_What is needed_
Keep each entry exactly as written when you repeat it, and skip the images.

[Saved entries]
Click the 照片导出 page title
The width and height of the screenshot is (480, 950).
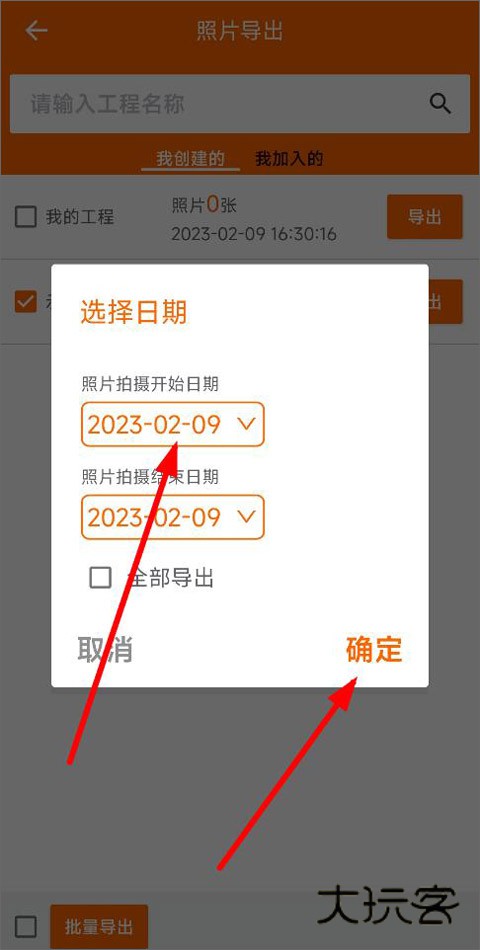[240, 31]
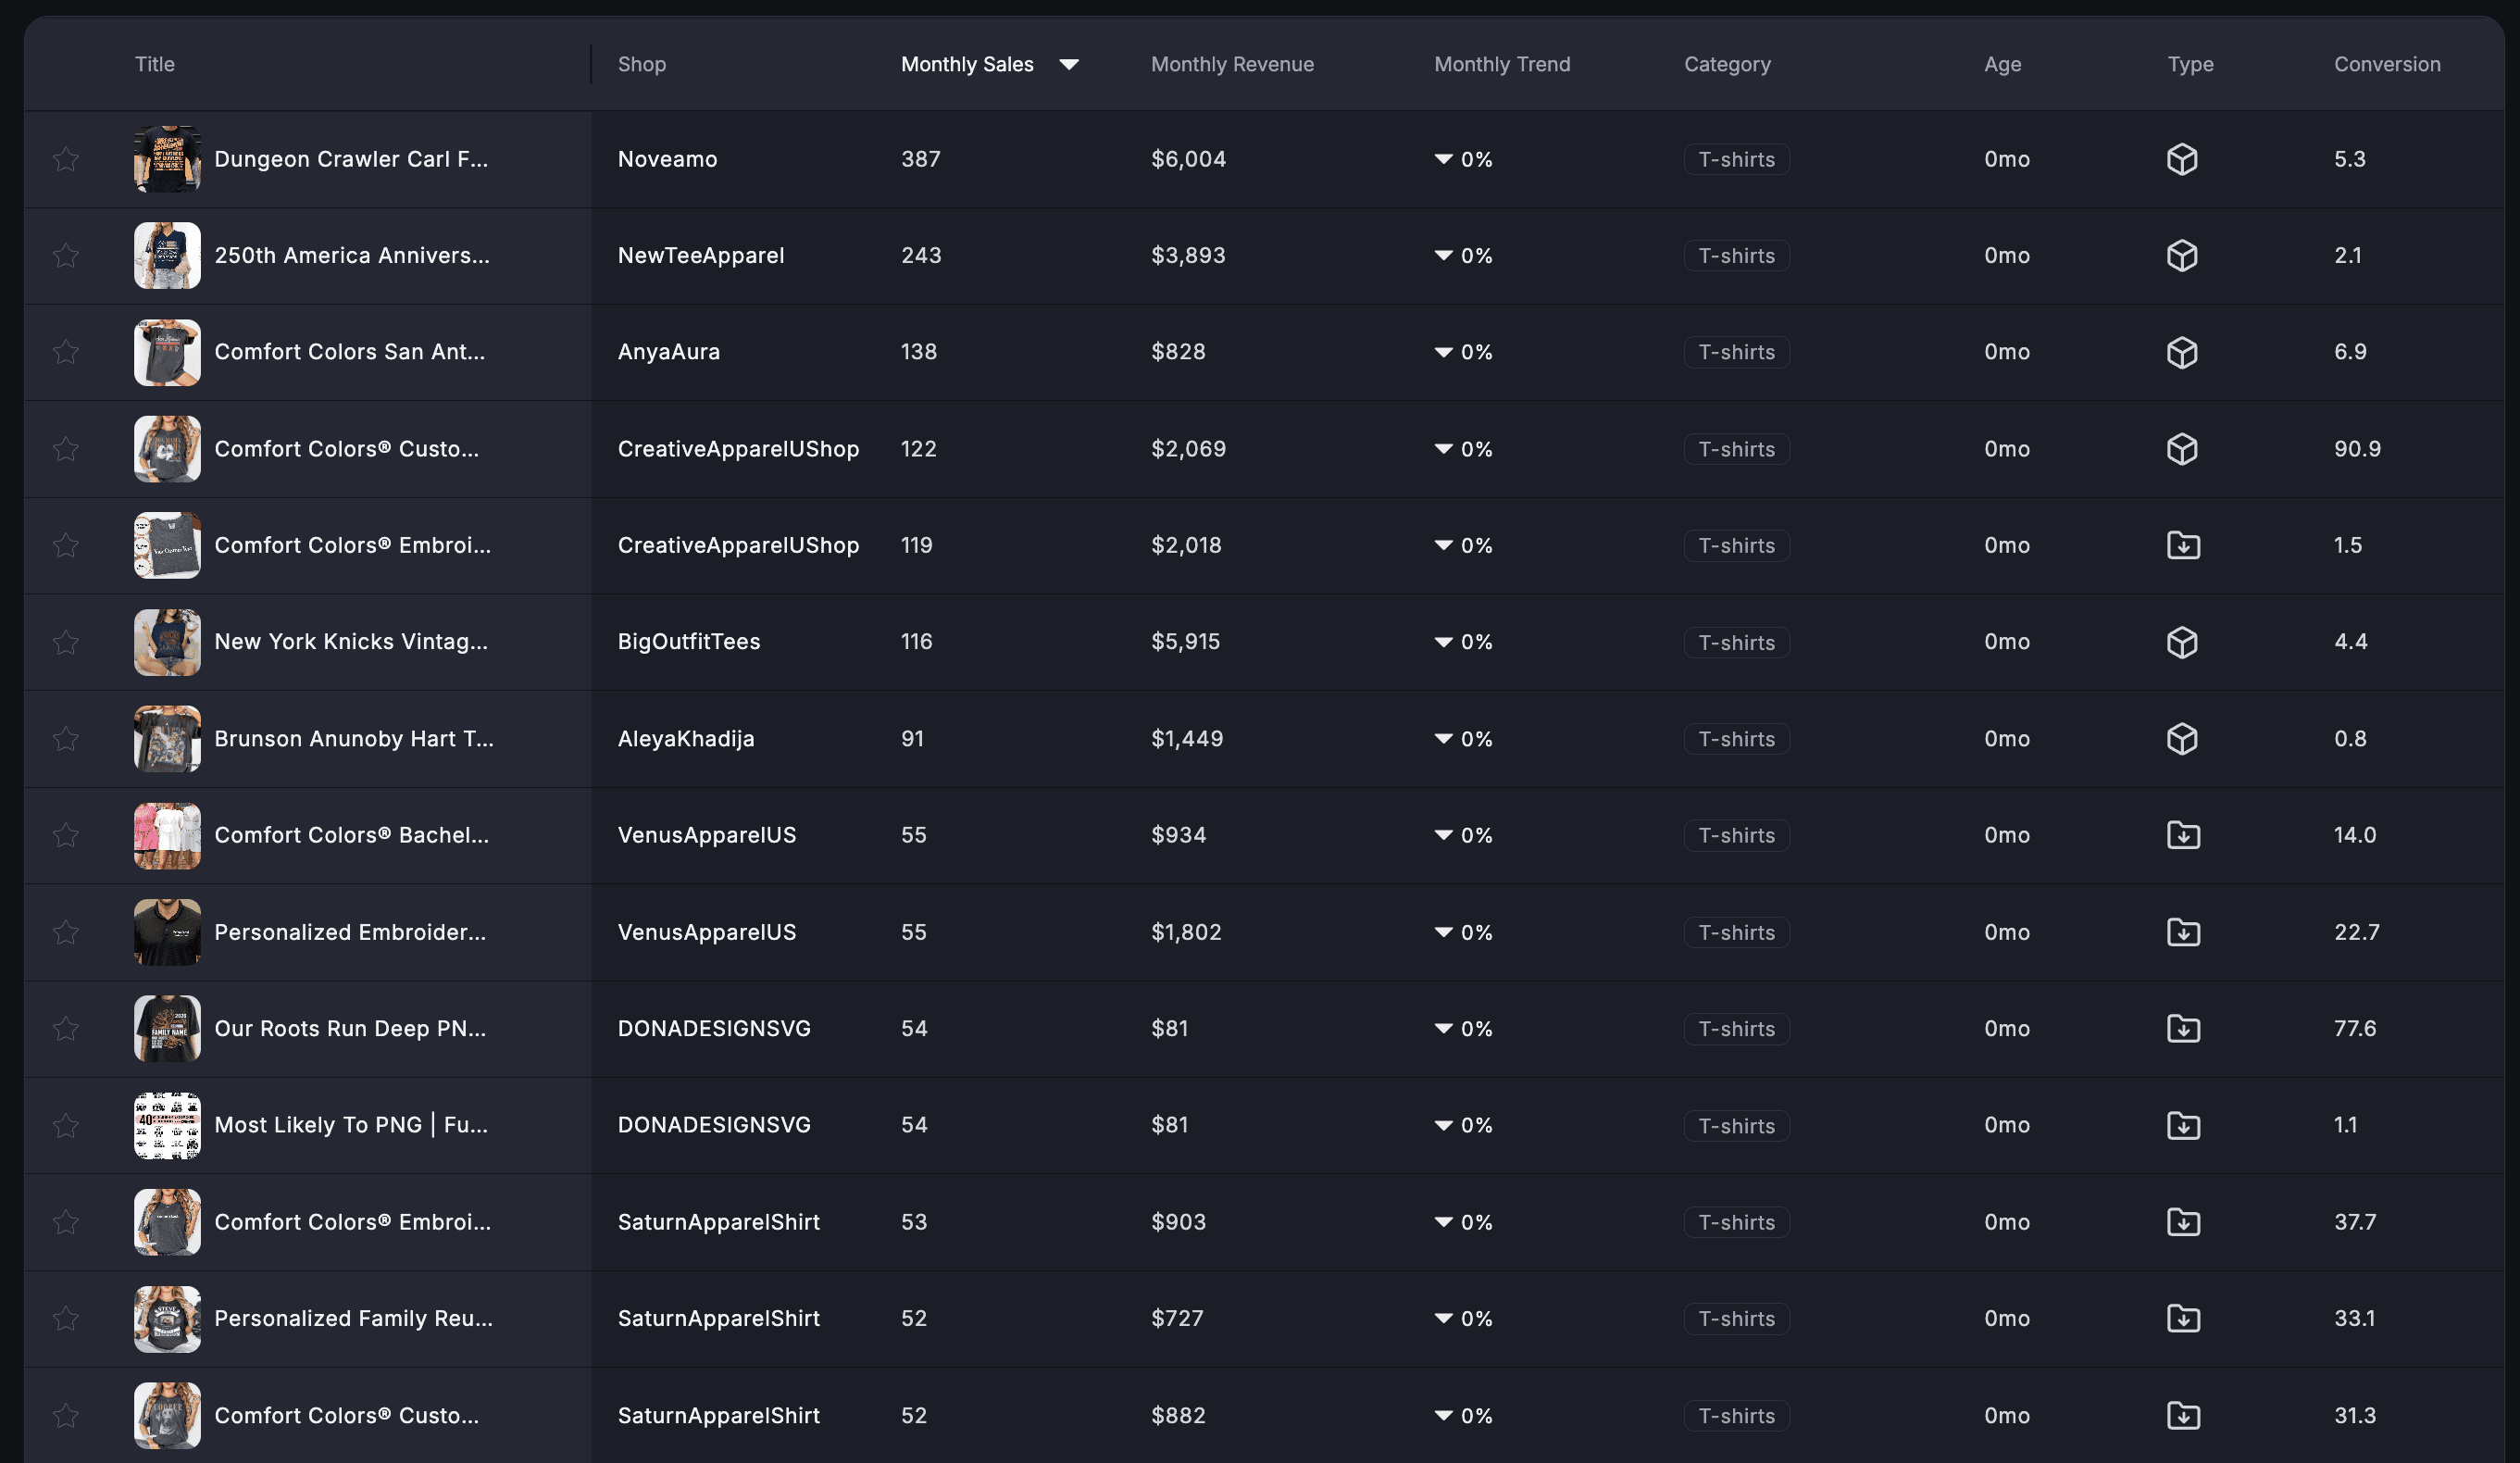2520x1463 pixels.
Task: Click the download type icon for Most Likely To PNG
Action: coord(2183,1125)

_Exercise solution_
Click the 照片导出 page title
The width and height of the screenshot is (480, 950).
[240, 31]
2520x1463 pixels.
Task: Click the download type icon for Most Likely To PNG
Action: coord(2183,1125)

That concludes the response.